▸ Raw records:
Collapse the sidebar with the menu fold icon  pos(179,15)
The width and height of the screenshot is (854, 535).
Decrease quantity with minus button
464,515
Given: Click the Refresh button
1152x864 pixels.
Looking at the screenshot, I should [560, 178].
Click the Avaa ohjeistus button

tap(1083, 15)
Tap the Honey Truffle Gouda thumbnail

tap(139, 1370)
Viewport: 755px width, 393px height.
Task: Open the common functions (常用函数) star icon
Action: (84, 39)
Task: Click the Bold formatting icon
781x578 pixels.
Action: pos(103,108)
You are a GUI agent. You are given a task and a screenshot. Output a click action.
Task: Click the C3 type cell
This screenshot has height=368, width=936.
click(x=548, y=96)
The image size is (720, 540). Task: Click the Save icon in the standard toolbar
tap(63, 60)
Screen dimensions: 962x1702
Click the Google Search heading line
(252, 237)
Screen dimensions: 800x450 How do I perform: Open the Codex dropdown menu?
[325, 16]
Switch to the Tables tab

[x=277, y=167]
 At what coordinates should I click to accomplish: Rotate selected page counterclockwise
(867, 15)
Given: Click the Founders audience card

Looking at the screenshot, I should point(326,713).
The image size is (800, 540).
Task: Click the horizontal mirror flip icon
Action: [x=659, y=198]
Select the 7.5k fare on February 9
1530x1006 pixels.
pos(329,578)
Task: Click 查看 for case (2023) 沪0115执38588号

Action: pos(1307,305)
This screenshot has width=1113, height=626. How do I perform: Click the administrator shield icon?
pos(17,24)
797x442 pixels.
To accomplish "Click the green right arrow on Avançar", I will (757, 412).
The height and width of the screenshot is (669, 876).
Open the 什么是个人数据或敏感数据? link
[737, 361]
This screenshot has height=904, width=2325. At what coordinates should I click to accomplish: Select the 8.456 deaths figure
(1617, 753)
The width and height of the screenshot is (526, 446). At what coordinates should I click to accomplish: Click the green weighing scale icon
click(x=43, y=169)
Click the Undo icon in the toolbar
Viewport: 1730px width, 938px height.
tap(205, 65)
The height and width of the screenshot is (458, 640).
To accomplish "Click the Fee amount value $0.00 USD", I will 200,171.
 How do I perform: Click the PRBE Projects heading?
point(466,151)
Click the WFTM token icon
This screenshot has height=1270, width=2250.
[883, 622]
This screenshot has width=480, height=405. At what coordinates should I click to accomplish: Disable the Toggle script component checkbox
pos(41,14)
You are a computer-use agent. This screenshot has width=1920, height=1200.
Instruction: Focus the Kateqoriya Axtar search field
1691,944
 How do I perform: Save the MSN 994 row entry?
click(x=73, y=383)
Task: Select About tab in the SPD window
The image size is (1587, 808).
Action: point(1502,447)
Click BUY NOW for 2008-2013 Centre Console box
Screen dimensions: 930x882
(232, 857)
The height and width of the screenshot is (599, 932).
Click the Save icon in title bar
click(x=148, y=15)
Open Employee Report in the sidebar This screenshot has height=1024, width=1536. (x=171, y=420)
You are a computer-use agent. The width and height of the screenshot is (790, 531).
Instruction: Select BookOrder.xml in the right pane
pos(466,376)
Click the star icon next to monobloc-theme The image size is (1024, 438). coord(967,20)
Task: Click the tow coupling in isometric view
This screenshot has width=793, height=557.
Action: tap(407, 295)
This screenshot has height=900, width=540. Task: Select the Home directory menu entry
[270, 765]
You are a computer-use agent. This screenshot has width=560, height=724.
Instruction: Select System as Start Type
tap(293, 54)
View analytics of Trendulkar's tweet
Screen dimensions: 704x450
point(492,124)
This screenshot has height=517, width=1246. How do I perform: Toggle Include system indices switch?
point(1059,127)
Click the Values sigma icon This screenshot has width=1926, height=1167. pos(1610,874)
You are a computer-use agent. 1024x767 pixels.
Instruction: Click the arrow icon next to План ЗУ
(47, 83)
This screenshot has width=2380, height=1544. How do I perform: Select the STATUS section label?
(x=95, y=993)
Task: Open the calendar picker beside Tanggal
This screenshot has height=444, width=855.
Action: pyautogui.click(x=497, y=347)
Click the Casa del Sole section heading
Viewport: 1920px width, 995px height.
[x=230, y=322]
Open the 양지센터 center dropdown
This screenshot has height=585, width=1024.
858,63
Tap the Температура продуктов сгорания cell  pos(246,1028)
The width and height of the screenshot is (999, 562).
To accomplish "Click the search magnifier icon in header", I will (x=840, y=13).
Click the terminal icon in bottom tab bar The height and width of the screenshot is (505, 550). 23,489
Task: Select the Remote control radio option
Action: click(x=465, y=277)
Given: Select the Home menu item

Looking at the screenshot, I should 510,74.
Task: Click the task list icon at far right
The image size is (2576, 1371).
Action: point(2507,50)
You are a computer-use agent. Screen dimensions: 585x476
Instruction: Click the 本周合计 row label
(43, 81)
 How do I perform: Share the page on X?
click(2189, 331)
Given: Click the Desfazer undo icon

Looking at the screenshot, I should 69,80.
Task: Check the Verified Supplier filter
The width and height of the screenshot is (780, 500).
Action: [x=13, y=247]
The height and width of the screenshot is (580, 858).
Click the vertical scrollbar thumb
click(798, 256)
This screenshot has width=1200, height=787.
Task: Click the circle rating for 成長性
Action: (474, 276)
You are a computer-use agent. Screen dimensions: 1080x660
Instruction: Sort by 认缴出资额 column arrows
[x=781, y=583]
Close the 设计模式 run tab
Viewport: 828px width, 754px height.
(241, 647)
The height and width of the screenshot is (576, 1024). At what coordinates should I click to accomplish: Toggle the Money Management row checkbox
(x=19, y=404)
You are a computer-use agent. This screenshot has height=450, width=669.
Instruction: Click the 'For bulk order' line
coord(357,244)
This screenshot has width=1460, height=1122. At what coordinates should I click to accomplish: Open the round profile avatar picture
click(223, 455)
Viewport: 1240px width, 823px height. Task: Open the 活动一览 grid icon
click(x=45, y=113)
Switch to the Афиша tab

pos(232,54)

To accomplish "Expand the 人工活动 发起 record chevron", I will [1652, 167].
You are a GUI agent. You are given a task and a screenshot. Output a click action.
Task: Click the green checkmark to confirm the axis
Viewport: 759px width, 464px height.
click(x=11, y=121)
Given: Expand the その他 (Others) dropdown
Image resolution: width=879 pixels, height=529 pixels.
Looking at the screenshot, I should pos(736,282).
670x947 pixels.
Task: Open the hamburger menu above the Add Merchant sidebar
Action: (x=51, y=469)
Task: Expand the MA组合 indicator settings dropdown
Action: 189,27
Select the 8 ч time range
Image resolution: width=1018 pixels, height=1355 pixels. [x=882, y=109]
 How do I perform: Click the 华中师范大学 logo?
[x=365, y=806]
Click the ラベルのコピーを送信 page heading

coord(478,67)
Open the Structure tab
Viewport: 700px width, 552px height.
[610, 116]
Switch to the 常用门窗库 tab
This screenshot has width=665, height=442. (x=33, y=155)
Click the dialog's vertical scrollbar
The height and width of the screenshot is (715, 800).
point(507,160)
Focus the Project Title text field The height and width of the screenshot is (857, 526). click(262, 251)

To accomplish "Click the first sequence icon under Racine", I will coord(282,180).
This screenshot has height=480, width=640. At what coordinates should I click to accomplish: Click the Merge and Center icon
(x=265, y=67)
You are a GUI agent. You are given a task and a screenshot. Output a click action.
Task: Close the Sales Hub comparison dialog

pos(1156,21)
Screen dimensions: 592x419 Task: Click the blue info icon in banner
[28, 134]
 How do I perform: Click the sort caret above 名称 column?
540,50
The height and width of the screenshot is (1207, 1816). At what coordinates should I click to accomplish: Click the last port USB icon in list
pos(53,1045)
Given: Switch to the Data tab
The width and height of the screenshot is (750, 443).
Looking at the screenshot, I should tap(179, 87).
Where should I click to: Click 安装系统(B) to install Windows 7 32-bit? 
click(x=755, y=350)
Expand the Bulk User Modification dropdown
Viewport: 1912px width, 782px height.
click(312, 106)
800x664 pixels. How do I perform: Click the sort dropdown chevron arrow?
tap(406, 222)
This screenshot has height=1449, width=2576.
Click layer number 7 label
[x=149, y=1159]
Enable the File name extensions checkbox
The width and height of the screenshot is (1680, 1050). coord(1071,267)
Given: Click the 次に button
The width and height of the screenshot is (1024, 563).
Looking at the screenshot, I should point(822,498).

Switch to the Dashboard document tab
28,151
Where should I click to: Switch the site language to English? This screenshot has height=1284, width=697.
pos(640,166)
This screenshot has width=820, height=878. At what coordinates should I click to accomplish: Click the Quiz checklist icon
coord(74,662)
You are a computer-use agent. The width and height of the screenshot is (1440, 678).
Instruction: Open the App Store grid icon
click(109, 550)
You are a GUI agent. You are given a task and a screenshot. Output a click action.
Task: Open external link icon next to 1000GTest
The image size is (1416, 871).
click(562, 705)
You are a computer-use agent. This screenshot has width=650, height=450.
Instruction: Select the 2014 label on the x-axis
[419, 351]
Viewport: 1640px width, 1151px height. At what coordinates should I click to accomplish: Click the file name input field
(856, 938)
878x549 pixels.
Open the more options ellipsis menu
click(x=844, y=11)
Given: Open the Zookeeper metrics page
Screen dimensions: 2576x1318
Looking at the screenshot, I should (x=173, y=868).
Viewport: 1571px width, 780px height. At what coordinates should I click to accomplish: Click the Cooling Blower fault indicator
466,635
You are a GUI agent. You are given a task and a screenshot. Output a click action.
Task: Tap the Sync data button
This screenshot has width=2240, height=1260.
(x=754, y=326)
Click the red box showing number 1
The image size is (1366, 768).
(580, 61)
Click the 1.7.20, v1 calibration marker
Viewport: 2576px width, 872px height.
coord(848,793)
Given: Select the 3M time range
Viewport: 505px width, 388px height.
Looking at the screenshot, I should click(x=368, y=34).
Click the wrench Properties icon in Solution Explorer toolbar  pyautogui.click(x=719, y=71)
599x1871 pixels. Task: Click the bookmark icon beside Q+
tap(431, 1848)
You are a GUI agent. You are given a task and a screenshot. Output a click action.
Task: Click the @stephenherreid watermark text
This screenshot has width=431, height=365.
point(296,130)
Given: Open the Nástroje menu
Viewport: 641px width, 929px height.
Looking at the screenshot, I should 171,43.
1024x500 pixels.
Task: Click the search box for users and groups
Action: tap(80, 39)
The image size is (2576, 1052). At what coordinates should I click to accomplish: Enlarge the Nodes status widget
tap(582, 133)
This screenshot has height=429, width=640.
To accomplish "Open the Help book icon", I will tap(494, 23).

▸ Aim:
Please count the lines of data above that contain the string "Expand", matching case exactly, and reply with only the number.

▸ Answer to this problem:
4